Yastık altı altının yerini o kapacak!

Hisse senetlerinin, altın, avro ve dolardan çok daha fazla kazandırması, sermaye piyasalarının avantajlarını yeniden gündeme getirdi.

İntegral Menkul Değerler Araştırma Müdürü Egemen Candır, Türk yatırımcının hangi yatırım aracına yöneleceğiyle ilgili ciddi soru işaretleri bulunduğunu söyledi.
Altın fiyatlarında 2013'te yaşanan gelişmelerin küçük yatırımcılar bir yana, milyon dolar düzeyinde hacimle işlem yapan altın fonlarının dahi gözünü korkuttuğunu anlatan Candır, şunları kaydetti:
"Yıllardır evinde, kasasında altın tutan bizim milletimizin 2008 krizinde yastık altından çıkardığı altınları tekrar yerine koymak adına geçtiğimiz sene satın aldığı neredeyse her gram altın, seneyi zararla kapattı. Her zaman nette kar elde ettirmesine alıştığımız altın, 2000 yılından bu yana ilk kez yıl sonunu zararla kapayarak, elinde altın tutan yatırımcısına zarar olarak yansıyor. Hal böyle olunca, yıllardır altını her fırsat bulduğunda alan, altın günleri düzenleyerek yatırım yapan Türk insanı da ne yapacağını şaşırmış durumda. Mevduat yatırımları, enflasyonun lirayı eritmesinden dolayı avantajını yitirirken, döviz yatırımları da çalkantısı çok olmasından dolayı uzun vadede çekiciliğini yitiriyor."
"ALTIN 2 YILDA YÜZDE 23 KAYBETTİRDİ, BIST YÜZDE 32 KAZANDIRDI"

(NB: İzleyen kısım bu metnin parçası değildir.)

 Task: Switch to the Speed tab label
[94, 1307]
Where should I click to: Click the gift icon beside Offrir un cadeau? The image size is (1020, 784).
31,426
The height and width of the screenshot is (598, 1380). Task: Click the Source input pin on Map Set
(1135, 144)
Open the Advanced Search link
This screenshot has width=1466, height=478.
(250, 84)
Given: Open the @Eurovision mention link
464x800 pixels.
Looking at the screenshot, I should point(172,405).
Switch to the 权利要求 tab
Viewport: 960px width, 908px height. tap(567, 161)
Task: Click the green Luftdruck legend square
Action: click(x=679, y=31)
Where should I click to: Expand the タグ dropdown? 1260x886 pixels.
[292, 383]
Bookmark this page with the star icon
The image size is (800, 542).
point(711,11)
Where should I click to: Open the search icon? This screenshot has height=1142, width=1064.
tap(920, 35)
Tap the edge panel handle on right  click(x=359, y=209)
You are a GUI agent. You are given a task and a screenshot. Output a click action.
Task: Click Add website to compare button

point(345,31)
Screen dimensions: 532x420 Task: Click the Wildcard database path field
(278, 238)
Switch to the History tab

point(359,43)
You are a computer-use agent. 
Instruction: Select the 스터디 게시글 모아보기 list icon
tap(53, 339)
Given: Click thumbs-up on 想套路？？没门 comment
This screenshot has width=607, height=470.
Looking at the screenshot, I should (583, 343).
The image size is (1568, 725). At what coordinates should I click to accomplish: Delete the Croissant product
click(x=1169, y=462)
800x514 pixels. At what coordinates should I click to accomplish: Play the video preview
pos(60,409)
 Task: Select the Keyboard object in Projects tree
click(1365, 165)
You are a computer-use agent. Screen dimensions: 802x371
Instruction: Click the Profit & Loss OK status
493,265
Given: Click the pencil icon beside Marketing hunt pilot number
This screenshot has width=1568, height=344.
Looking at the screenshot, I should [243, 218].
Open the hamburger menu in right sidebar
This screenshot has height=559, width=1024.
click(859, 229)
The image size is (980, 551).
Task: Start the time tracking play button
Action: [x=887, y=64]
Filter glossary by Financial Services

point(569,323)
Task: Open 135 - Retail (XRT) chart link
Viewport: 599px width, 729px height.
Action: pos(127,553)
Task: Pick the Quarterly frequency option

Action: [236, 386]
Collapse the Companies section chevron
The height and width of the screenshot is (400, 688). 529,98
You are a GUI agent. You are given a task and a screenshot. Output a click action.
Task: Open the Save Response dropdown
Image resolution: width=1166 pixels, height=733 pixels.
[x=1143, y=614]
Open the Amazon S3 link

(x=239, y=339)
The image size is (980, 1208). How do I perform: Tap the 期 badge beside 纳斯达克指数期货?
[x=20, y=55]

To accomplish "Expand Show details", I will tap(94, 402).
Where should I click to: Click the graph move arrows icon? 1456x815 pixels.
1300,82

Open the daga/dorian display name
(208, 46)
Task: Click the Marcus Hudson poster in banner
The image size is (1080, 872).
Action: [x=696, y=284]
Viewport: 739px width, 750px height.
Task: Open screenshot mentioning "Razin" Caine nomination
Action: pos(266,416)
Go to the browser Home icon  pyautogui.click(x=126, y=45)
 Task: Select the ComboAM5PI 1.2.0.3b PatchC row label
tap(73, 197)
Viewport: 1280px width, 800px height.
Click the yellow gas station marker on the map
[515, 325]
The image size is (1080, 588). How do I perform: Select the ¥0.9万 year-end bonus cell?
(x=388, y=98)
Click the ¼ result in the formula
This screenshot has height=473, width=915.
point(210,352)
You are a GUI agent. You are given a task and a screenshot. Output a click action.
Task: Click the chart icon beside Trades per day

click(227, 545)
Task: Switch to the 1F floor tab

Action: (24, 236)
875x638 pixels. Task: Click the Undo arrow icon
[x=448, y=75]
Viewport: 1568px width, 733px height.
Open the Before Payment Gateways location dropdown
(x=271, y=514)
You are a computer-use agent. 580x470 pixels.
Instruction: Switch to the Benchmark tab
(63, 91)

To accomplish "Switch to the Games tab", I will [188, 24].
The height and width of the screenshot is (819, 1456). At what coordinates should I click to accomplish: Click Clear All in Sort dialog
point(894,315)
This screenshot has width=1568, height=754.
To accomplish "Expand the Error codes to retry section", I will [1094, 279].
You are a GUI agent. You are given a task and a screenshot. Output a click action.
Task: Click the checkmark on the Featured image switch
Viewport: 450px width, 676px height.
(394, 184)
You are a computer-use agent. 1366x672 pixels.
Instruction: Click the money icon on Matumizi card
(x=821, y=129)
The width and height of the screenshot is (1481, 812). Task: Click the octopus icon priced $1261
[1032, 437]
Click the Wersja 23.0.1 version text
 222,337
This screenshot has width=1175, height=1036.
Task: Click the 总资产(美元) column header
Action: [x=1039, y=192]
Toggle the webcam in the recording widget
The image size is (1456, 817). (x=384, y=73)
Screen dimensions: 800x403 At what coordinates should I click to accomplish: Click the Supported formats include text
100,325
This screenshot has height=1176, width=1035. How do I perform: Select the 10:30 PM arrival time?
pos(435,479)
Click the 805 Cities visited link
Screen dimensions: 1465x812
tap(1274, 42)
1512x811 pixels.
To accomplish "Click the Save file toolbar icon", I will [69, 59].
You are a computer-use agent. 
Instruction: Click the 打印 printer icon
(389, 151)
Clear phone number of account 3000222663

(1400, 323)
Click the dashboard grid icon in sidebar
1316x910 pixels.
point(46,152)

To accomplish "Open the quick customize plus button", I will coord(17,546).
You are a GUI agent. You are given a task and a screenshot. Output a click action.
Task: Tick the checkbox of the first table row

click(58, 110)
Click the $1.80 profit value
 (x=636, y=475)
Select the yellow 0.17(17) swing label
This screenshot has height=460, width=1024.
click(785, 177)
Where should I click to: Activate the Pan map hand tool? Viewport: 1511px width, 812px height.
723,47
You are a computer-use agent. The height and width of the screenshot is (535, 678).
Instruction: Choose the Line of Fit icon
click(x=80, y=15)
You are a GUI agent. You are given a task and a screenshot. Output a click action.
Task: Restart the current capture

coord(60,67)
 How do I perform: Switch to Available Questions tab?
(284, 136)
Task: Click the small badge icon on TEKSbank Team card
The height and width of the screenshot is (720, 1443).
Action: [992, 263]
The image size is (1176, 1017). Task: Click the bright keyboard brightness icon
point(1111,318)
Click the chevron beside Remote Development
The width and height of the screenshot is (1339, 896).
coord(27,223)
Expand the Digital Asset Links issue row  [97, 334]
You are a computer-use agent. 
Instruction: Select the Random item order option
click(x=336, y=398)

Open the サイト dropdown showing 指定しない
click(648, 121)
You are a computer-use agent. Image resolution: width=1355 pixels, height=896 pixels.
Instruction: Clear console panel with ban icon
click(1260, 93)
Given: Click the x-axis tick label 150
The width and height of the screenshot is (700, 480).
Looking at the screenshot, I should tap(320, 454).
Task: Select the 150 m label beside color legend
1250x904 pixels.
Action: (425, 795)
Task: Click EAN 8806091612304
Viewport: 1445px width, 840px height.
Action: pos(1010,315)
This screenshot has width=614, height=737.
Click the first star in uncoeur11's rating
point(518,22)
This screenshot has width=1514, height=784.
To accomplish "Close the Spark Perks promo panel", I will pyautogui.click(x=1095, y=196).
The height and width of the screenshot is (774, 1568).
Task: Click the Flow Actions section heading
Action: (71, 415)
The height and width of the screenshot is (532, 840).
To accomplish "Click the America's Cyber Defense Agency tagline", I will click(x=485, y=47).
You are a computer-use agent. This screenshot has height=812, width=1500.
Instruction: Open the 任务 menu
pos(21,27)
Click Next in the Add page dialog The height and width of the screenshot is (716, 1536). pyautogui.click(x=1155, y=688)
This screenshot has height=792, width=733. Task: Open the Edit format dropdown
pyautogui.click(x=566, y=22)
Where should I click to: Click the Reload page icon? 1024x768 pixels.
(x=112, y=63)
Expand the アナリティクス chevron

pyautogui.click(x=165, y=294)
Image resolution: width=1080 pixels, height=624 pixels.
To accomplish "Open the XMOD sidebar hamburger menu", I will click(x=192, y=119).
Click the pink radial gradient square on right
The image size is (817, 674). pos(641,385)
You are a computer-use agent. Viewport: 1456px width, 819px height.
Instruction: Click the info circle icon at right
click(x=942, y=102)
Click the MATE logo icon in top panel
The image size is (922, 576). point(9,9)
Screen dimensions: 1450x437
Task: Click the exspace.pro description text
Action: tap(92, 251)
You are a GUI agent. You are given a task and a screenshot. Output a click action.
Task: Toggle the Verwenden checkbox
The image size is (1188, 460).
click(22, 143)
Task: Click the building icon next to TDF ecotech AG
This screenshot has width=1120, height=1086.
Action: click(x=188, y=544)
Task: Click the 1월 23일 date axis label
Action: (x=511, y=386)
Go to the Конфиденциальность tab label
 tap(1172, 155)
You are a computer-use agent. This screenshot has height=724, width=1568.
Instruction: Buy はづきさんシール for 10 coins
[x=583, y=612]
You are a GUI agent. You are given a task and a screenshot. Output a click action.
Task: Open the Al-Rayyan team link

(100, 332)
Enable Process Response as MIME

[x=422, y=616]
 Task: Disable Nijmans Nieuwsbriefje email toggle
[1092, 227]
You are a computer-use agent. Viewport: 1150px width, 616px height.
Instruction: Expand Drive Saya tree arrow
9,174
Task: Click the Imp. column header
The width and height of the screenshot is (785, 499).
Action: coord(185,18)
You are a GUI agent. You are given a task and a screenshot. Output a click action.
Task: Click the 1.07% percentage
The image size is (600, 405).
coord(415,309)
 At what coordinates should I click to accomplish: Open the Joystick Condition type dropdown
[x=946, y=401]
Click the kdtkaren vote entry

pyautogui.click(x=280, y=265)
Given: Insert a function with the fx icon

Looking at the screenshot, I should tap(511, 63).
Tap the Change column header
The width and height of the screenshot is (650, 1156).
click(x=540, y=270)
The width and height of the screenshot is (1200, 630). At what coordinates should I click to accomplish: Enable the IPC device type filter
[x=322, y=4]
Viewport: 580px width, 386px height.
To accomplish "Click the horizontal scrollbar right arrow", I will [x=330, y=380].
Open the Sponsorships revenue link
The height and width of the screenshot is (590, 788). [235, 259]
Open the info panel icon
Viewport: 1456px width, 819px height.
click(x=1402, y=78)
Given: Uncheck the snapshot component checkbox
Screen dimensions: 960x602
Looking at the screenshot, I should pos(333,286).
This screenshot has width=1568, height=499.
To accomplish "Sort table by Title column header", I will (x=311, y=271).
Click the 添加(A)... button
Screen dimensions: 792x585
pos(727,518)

Geçen 2 yıl boyunca sermaye piyasasında görülen fiyat hareketleri ve altın fiyatlarını kıyaslayan Candır, şunları anlattı: "Türkiye'de en çok talep toplayan altın ve borsayı birbirine kıyaslarsak, özellikle son iki senede Borsa İstanbul 100 (BIST 100) Endeksi'nin cazibesi çok açık oluyor. Not artırımı ve ekonominin canlılığı sayesinde 2011'i 51.266 puandan kapatan BIST'te, 2012'nin tümü ve 2013'ün ilk yarısı yatırımcının yüzünü güldürdü. Son 10 yıla bakarsak, küresel krizde bütün dünya borsaları çakılırken BIST, krizin en sert yaşandığı 2008-2009 arasını yüzde 2,47 zararla kapattı. Kriz Avrupa'da derinleşirken, 2010-2011 arası BIST 70 bin ile rekorların denendiği bir yıl oldu."
Aynı süreçte altın fiyatlarındaki gerilemeyi anımsatan Candır, "Aynı dönemlerde altın, ABD'nin parasal genişlemesi sayesinde yüzde 31 ve yüzde 42 yükselebilmiş olsa da, 2012'den bu yana yatırımcısına zarar vermekte. 2012-2013 arasında yüzde 23,21 ile 2000 yılından bu yana ilk defa yıllık bazda eksiye geçen altın fiyatları, 'güvenli liman' özelliğini yitirerek 'ticari liman' mertebesine indi. 2012-2013 arasındaki aynı dönemde BIST'in getirisi ise yüzde 32,25 ile altının getirisinin yüzde 38 üzerinde oldu" bilgisini verdi.
"Son 10 yılda BIST altından daha başarılı"
Yatırım araçlarının 10 yıllık performansı ışığında borsanın daha kazançlı olabileceğine işaret eden Candır, şunları aktardı: "Türk insanının yatırım yapmayı sevdiği bu iki finansal enstrümanı daha uzun vadede karşılaştırınca BIST'in altına açık bir üstünlüğü görünüyor. Türkiye'nin politik ve ekonomik stabiliteye ulaşması, ekonomik reformlar ve özelleştirmelerin hızlanması ile BIST, 10 senede yüzde 292,84 yükselirken, ABD'nin bastığı dolarların desteğini arkasına alıp bütün dünyanın güvenli liman olarak satın aldığı altın yüzde 198,58'de kaldı. BIST her ne kadar 2013'ün ikinci yarısında hayal kırıklığına uğratsa da, mevcut çalkantıların kısa vade olduğu ve 2014 Mart'ından sonra Borsa İstanbul 100 için ikinci baharın yaşanabileceği unutulmamalı. Uzun vade yatırım yapmayı tercih eden ve çalkantılarda heyecan yapmayacak yatırımcının ideal yatırım enstrümanı BIST, bu özelliği ile yastık altında altının yerini kapmaya aday görünüyor."